Data extract:
·····
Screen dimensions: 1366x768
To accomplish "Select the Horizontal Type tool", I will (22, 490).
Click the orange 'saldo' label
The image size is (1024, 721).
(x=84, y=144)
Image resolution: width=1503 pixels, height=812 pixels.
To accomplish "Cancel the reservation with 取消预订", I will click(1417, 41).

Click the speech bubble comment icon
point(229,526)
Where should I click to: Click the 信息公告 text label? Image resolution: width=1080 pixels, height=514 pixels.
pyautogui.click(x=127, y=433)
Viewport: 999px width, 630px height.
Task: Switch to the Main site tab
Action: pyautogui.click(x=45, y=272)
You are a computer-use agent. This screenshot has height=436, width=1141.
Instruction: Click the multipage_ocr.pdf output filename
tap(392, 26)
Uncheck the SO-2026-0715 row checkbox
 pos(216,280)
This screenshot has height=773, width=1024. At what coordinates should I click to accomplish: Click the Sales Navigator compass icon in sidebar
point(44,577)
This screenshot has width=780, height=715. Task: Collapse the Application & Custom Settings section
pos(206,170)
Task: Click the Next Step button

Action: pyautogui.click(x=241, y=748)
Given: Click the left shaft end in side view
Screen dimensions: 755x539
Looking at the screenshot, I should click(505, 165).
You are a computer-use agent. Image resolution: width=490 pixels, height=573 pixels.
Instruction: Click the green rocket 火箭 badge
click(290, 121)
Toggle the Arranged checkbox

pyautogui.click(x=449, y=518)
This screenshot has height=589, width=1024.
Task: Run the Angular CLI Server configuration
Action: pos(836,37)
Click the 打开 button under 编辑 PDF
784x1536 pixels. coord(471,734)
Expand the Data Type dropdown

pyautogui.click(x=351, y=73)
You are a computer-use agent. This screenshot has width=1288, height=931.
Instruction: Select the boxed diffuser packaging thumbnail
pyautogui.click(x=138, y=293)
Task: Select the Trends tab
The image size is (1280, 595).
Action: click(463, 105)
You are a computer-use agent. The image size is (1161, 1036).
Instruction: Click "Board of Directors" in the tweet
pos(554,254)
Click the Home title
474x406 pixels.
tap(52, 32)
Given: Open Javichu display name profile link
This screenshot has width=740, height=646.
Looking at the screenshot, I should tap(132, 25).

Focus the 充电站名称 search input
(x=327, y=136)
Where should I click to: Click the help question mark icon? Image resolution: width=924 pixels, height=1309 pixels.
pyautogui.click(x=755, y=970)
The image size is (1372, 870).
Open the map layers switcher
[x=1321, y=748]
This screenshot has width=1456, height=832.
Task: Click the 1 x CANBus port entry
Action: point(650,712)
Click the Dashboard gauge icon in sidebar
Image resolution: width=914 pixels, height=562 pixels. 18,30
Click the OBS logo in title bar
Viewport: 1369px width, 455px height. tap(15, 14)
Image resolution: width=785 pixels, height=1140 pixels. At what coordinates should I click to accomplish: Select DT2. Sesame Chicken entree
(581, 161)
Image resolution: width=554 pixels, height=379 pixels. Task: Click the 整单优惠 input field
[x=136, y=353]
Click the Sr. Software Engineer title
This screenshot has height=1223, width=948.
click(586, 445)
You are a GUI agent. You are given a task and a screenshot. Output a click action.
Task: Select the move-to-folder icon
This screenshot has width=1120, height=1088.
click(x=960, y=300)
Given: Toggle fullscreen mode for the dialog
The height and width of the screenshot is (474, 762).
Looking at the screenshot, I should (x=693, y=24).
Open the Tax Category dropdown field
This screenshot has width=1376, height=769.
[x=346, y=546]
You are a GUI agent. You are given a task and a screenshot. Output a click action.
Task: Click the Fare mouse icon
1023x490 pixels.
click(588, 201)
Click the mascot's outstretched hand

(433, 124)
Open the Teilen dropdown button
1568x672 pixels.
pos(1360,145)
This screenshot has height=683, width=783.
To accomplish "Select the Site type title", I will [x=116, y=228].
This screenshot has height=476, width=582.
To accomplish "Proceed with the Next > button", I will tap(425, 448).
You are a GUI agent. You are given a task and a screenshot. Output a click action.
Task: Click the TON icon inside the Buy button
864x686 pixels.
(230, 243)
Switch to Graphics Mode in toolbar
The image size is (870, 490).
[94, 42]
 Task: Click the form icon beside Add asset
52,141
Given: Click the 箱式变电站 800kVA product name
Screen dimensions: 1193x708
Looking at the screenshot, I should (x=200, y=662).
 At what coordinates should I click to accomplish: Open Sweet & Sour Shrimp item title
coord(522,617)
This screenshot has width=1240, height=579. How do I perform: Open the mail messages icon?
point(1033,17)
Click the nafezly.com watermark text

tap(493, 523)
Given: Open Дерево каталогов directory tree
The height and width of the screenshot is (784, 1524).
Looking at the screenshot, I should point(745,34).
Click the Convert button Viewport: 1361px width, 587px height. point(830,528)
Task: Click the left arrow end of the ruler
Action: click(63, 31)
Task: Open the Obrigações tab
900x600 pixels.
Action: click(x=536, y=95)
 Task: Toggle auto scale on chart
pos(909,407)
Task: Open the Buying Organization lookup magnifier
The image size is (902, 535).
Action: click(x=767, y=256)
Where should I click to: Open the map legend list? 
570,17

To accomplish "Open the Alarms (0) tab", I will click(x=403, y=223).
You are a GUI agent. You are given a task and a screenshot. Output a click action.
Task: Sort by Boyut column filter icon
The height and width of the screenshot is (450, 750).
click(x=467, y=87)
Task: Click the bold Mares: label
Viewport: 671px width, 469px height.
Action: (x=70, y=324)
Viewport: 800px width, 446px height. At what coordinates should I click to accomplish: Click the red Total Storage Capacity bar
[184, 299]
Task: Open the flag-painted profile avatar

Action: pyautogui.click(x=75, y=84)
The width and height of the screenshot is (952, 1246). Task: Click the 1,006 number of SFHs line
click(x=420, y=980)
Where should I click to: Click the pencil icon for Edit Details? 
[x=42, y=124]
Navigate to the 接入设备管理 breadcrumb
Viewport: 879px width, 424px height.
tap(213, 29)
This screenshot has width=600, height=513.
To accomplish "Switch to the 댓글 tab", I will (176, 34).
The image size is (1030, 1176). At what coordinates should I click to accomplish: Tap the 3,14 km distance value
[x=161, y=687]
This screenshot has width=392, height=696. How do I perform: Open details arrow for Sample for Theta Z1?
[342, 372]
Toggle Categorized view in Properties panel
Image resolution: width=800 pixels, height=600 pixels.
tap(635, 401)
·····
Working from the material above, retype it in its entirety without change.

Screen dimensions: 1366x768
To accomplish "Select the Horizontal Type tool", I will (22, 490).
Click the orange 'saldo' label
The image size is (1024, 721).
(x=84, y=144)
Image resolution: width=1503 pixels, height=812 pixels.
To accomplish "Cancel the reservation with 取消预订", I will click(1417, 41).

Click the speech bubble comment icon
point(229,526)
Where should I click to: Click the 信息公告 text label? Image resolution: width=1080 pixels, height=514 pixels.
pyautogui.click(x=127, y=433)
Viewport: 999px width, 630px height.
Task: Switch to the Main site tab
Action: pyautogui.click(x=45, y=272)
You are a computer-use agent. This screenshot has height=436, width=1141.
Instruction: Click the multipage_ocr.pdf output filename
tap(392, 26)
Uncheck the SO-2026-0715 row checkbox
 pos(216,280)
This screenshot has height=773, width=1024. At what coordinates should I click to accomplish: Click the Sales Navigator compass icon in sidebar
point(44,577)
This screenshot has width=780, height=715. Task: Collapse the Application & Custom Settings section
pos(206,170)
Task: Click the Next Step button

Action: pyautogui.click(x=241, y=748)
Given: Click the left shaft end in side view
Screen dimensions: 755x539
Looking at the screenshot, I should click(505, 165).
You are a computer-use agent. Image resolution: width=490 pixels, height=573 pixels.
Instruction: Click the green rocket 火箭 badge
click(290, 121)
Toggle the Arranged checkbox

pyautogui.click(x=449, y=518)
This screenshot has height=589, width=1024.
Task: Run the Angular CLI Server configuration
Action: pos(836,37)
Click the 打开 button under 编辑 PDF
784x1536 pixels. coord(471,734)
Expand the Data Type dropdown

pyautogui.click(x=351, y=73)
You are a computer-use agent. This screenshot has width=1288, height=931.
Instruction: Select the boxed diffuser packaging thumbnail
pyautogui.click(x=138, y=293)
Task: Select the Trends tab
The image size is (1280, 595).
Action: click(463, 105)
You are a computer-use agent. The image size is (1161, 1036).
Instruction: Click "Board of Directors" in the tweet
pos(554,254)
Click the Home title
474x406 pixels.
tap(52, 32)
Given: Open Javichu display name profile link
This screenshot has width=740, height=646.
Looking at the screenshot, I should tap(132, 25).

Focus the 充电站名称 search input
(x=327, y=136)
Where should I click to: Click the help question mark icon? Image resolution: width=924 pixels, height=1309 pixels.
pyautogui.click(x=755, y=970)
The image size is (1372, 870).
Open the map layers switcher
[x=1321, y=748]
This screenshot has width=1456, height=832.
Task: Click the 1 x CANBus port entry
Action: point(650,712)
Click the Dashboard gauge icon in sidebar
Image resolution: width=914 pixels, height=562 pixels. 18,30
Click the OBS logo in title bar
Viewport: 1369px width, 455px height. tap(15, 14)
Image resolution: width=785 pixels, height=1140 pixels. At what coordinates should I click to accomplish: Select DT2. Sesame Chicken entree
(581, 161)
Image resolution: width=554 pixels, height=379 pixels. Task: Click the 整单优惠 input field
[x=136, y=353]
Click the Sr. Software Engineer title
This screenshot has height=1223, width=948.
click(586, 445)
You are a GUI agent. You are given a task and a screenshot. Output a click action.
Task: Select the move-to-folder icon
This screenshot has width=1120, height=1088.
click(x=960, y=300)
Given: Toggle fullscreen mode for the dialog
The height and width of the screenshot is (474, 762).
Looking at the screenshot, I should (x=693, y=24).
Open the Tax Category dropdown field
This screenshot has width=1376, height=769.
[x=346, y=546]
You are a GUI agent. You are given a task and a screenshot. Output a click action.
Task: Click the Fare mouse icon
1023x490 pixels.
click(588, 201)
Click the mascot's outstretched hand

(433, 124)
Open the Teilen dropdown button
1568x672 pixels.
pos(1360,145)
This screenshot has height=683, width=783.
To accomplish "Select the Site type title", I will [x=116, y=228].
This screenshot has height=476, width=582.
To accomplish "Proceed with the Next > button", I will tap(425, 448).
You are a GUI agent. You are given a task and a screenshot. Output a click action.
Task: Click the TON icon inside the Buy button
864x686 pixels.
(230, 243)
Switch to Graphics Mode in toolbar
The image size is (870, 490).
[94, 42]
 Task: Click the form icon beside Add asset
52,141
Given: Click the 箱式变电站 800kVA product name
Screen dimensions: 1193x708
Looking at the screenshot, I should (x=200, y=662).
 At what coordinates should I click to accomplish: Open Sweet & Sour Shrimp item title
coord(522,617)
This screenshot has width=1240, height=579. How do I perform: Open the mail messages icon?
point(1033,17)
Click the nafezly.com watermark text

tap(493, 523)
Given: Open Дерево каталогов directory tree
The height and width of the screenshot is (784, 1524).
Looking at the screenshot, I should point(745,34).
Click the Convert button Viewport: 1361px width, 587px height. point(830,528)
Task: Click the left arrow end of the ruler
Action: click(63, 31)
Task: Open the Obrigações tab
900x600 pixels.
Action: click(x=536, y=95)
 Task: Toggle auto scale on chart
pos(909,407)
Task: Open the Buying Organization lookup magnifier
The image size is (902, 535).
Action: click(x=767, y=256)
Where should I click to: Open the map legend list? 
570,17

To accomplish "Open the Alarms (0) tab", I will click(x=403, y=223).
You are a GUI agent. You are given a task and a screenshot. Output a click action.
Task: Sort by Boyut column filter icon
The height and width of the screenshot is (450, 750).
click(x=467, y=87)
Task: Click the bold Mares: label
Viewport: 671px width, 469px height.
Action: (x=70, y=324)
Viewport: 800px width, 446px height. At what coordinates should I click to accomplish: Click the red Total Storage Capacity bar
[184, 299]
Task: Open the flag-painted profile avatar

Action: pyautogui.click(x=75, y=84)
The width and height of the screenshot is (952, 1246). Task: Click the 1,006 number of SFHs line
click(x=420, y=980)
Where should I click to: Click the pencil icon for Edit Details? 
[x=42, y=124]
Navigate to the 接入设备管理 breadcrumb
Viewport: 879px width, 424px height.
tap(213, 29)
This screenshot has width=600, height=513.
To accomplish "Switch to the 댓글 tab", I will (176, 34).
The image size is (1030, 1176). At what coordinates should I click to accomplish: Tap the 3,14 km distance value
[x=161, y=687]
This screenshot has width=392, height=696. How do I perform: Open details arrow for Sample for Theta Z1?
[342, 372]
Toggle Categorized view in Properties panel
Image resolution: width=800 pixels, height=600 pixels.
tap(635, 401)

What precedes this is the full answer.